Офицеры шумели и радовались, будто накануне гулянья; забытый ими огонь спадал и только, вздуваемый ветром, сыпал искры и порою освещал дремлющих гусар, половину верхами, половину у ног коней.
– Отчего вы так грустны? – с участием спросил Лидин у подполковника, который неподвижно стоял, опершись на длинную саблю свою, ничего не видя и не слыша.
– Я неизлечимо болен воспоминаниями тяжких потерь моих, – отвечал он. – И теперь, добрый мой Лидин, мне казалось, будто я беседую с другом моим Владовым, и последнее наше свидание оживилось перед глазами моими. Это было перед Кацбахским сражением. Как теперь, дул холодный ветер от севера, как теперь, туман стлался в лощинах, и мы с Владовым, покрытые одною буркою, безмолвно лежали у огонька.
«Веришь ли ты предчувствию?» – спросил он меня.
Я улыбнулся.
«Друг мой, – продолжал Владов, – ты знаешь, суеверен ли я; ты видал, боюсь ли я смерти; но теперь какой-то неотступный голос твердит мне: „Ты будешь убит!“»
Голос, которым говорил Владов, навел на меня ужас…

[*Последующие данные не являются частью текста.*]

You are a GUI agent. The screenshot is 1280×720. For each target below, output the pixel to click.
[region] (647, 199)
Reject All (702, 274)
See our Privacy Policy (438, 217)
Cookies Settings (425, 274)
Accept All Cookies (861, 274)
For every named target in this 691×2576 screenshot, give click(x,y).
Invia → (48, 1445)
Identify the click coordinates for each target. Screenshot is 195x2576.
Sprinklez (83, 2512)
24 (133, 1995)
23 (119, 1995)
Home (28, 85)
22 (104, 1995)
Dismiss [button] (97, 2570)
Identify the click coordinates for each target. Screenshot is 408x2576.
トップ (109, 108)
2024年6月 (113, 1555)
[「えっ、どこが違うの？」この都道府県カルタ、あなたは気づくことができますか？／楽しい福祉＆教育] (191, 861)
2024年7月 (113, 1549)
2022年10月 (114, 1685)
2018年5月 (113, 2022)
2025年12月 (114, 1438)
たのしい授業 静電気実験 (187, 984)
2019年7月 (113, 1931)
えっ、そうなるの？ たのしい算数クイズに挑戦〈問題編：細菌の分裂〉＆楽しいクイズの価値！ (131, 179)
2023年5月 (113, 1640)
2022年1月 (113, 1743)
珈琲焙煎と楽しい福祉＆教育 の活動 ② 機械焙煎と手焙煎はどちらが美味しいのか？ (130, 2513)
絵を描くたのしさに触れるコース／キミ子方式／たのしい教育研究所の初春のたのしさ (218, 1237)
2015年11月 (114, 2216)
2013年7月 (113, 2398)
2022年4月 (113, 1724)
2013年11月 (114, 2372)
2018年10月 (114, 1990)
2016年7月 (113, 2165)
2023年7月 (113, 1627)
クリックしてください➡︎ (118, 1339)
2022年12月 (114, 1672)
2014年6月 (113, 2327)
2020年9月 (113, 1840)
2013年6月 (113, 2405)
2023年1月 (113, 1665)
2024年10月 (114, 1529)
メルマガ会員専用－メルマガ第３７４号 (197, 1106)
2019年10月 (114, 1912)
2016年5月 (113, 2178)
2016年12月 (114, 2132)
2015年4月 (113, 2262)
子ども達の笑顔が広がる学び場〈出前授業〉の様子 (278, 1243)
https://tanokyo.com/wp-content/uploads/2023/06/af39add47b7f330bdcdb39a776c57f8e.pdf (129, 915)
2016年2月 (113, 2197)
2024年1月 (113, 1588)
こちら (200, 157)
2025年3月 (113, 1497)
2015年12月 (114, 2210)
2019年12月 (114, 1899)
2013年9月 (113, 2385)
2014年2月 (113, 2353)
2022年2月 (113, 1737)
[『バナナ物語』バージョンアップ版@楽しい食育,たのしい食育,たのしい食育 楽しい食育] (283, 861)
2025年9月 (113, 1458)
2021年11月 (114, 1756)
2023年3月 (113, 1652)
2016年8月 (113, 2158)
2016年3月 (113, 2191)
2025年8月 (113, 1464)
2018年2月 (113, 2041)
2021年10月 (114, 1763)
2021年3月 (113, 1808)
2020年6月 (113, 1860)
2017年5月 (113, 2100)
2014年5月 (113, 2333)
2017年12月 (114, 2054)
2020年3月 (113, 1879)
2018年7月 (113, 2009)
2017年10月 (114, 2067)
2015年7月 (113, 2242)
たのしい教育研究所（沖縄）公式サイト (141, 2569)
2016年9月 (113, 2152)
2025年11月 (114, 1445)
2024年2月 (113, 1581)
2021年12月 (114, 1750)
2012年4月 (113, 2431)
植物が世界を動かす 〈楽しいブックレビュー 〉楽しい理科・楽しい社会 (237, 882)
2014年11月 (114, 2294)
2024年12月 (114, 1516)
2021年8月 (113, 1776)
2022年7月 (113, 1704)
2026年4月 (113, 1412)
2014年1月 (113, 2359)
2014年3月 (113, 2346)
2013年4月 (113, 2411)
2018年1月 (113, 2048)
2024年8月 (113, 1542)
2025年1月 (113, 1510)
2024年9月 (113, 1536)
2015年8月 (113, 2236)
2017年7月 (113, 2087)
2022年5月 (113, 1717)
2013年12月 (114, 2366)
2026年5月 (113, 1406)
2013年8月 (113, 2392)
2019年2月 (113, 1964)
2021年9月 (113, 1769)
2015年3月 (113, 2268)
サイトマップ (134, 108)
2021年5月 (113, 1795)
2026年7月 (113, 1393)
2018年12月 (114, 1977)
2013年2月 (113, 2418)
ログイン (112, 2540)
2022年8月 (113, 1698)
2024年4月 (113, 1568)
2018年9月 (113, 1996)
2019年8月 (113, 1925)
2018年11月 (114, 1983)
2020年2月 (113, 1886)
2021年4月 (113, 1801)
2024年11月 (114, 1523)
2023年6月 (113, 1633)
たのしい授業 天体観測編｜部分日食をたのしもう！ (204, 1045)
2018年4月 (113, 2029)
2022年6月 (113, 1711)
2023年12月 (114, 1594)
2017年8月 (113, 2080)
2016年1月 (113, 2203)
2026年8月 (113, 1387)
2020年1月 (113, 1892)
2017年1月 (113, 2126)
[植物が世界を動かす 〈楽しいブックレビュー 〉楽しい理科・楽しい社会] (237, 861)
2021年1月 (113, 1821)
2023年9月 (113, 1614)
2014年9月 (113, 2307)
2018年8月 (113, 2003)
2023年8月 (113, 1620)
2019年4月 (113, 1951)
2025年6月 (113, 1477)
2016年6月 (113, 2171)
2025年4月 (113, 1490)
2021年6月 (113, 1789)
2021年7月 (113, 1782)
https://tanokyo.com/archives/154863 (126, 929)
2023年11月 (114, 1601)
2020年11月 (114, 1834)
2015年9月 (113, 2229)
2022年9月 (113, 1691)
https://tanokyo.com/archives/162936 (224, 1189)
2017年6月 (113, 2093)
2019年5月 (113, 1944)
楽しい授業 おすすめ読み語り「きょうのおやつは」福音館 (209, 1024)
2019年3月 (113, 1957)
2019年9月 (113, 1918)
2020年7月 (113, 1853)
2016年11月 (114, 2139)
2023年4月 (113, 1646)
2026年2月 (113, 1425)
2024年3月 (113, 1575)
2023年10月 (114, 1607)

«Впрочем, если это предчувствие не обманчиво, – я рад: жизнь истомила меня. Не удивляйся, Мечин, что друг твой, сбросив с себя покров шуточной философии, окажется теперь в мрачном своем виде. Я не хотел двоить тоски твоей своею; но теперь, на пороге смерти, открою тебе всю душу свою… Слушай: я любил – это еще не редкость; мне изменили, Мечин, – и это весьма обыкновенная вещь; но надобно было любить, как я, чтобы почувствовать, подобно мне, всю жестокость измены. Друг! я бы простил это неопытной девушке, которая при первом трепетании сердца, при первом румянце щек уверяет себя, будто она любит, – и глаза ее говорят то, что она когда-нибудь почувствует. Я бы мог простить это ветреной кокетке, которая из тщеславия, или для забавы, твердит каждому недурному собой: „люблю тебя!“ Но могу ли извинить девушку, исполненную светлого ума, далекую от всех предрассудков, одаренную всеми качествами, всеми прелестями и душой, открытою для чувств возвышенных!.. Сходность мнений нас сблизила, пламень сердец и мечтательность породили любовь. Я уже позабыл наречие любви и потому скажу просто: мы любились, мы разумели друг друга, нас одно радовало, одно огорчало… и не раз слышал я уверения, что она может быть счастливою только со мною. И этот идеал моей фантазии – пленился генеральскими эполетами, и, этот-то ангел на земле, она – имела столько коварства, чтобы скрывать это; имела решимость меня обманывать, и в то время, когда готовилась отдать мне руку, – сердце ее принадлежало уже другому. Друг! это опрокинуло мою нравственность; я безумствовал и с этих пор возненавидел женщин. И можно ли доверять им счастие жизни, когда их мнения, их желания, их страсти – основаны на прихоти? Для них сотворены моды, а не чувства; они умеют нравиться, но не любить; им незнакомо высокое ощущение – быть любимой человеком с благородным характером… С тех пор прошло много времени; бывало, иногда, я забывался сном надежды подле милой красавицы; бывало, какое-то сладостное чувство просыпалось вновь в груди моей, – но разум шептал: „Вспомни ее“, и я отрывал от сердца льстивую мечту и, испуганный, бежал далеко-далеко, куда глаза глядят, покуда безнадежность вновь не охватывала сердце.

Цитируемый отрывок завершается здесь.